Top of DATA IN THIS EXERCISE
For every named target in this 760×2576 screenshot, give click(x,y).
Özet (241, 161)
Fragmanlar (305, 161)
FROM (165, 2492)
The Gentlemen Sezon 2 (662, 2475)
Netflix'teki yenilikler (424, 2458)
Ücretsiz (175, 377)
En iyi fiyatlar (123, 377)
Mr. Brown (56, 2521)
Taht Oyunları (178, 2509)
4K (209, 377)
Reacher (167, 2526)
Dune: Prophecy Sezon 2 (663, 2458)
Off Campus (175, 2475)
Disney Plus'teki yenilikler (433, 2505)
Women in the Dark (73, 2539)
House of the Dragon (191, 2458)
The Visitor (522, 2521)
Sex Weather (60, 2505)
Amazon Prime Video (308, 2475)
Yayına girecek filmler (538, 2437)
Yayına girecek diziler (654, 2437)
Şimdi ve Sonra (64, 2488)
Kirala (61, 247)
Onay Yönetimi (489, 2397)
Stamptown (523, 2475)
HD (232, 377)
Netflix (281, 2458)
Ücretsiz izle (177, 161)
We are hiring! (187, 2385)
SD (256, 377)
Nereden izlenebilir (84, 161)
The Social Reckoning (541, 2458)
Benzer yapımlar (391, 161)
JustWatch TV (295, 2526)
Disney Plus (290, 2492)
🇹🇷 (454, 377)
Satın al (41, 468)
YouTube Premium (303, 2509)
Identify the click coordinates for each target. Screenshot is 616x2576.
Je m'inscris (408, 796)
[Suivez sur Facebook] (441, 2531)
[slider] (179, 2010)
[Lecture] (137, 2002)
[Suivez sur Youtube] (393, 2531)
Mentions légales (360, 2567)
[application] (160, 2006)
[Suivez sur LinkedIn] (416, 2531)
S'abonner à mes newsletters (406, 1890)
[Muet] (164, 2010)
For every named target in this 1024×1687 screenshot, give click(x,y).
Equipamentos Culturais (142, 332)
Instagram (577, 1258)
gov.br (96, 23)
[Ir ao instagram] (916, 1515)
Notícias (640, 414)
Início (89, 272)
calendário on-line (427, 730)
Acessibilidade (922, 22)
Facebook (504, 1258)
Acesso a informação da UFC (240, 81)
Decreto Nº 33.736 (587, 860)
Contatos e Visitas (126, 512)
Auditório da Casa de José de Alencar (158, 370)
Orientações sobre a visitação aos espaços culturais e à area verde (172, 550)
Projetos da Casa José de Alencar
Bottom of DATA IN THIS EXERCISE
▶ BRIEF: Return the records exactly, character for character.

▶ REPLY:
For every named target in this 760×2576 screenshot, give click(x,y).
Özet (241, 161)
Fragmanlar (305, 161)
FROM (165, 2492)
The Gentlemen Sezon 2 (662, 2475)
Netflix'teki yenilikler (424, 2458)
Ücretsiz (175, 377)
En iyi fiyatlar (123, 377)
Mr. Brown (56, 2521)
Taht Oyunları (178, 2509)
4K (209, 377)
Reacher (167, 2526)
Dune: Prophecy Sezon 2 (663, 2458)
Off Campus (175, 2475)
Disney Plus'teki yenilikler (433, 2505)
Women in the Dark (73, 2539)
House of the Dragon (191, 2458)
The Visitor (522, 2521)
Sex Weather (60, 2505)
Amazon Prime Video (308, 2475)
Yayına girecek filmler (538, 2437)
Yayına girecek diziler (654, 2437)
Şimdi ve Sonra (64, 2488)
Kirala (61, 247)
Onay Yönetimi (489, 2397)
Stamptown (523, 2475)
HD (232, 377)
Netflix (281, 2458)
Ücretsiz izle (177, 161)
We are hiring! (187, 2385)
SD (256, 377)
Nereden izlenebilir (84, 161)
The Social Reckoning (541, 2458)
Benzer yapımlar (391, 161)
JustWatch TV (295, 2526)
Disney Plus (290, 2492)
🇹🇷 (454, 377)
Satın al (41, 468)
YouTube Premium (303, 2509)
Identify the click coordinates for each target. Screenshot is 616x2576.
Je m'inscris (408, 796)
[Suivez sur Facebook] (441, 2531)
[slider] (179, 2010)
[Lecture] (137, 2002)
[Suivez sur Youtube] (393, 2531)
Mentions légales (360, 2567)
[application] (160, 2006)
[Suivez sur LinkedIn] (416, 2531)
S'abonner à mes newsletters (406, 1890)
[Muet] (164, 2010)
For every named target in this 1024×1687 screenshot, give click(x,y).
Equipamentos Culturais (142, 332)
Instagram (577, 1258)
gov.br (96, 23)
[Ir ao instagram] (916, 1515)
Notícias (640, 414)
Início (89, 272)
calendário on-line (427, 730)
Acessibilidade (922, 22)
Facebook (504, 1258)
Acesso a informação da UFC (240, 81)
Decreto Nº 33.736 (587, 860)
Contatos e Visitas (126, 512)
Auditório da Casa de José de Alencar (158, 370)
Orientações sobre a visitação aos espaços culturais e à area verde (172, 550)
Projetos da Casa José de Alencar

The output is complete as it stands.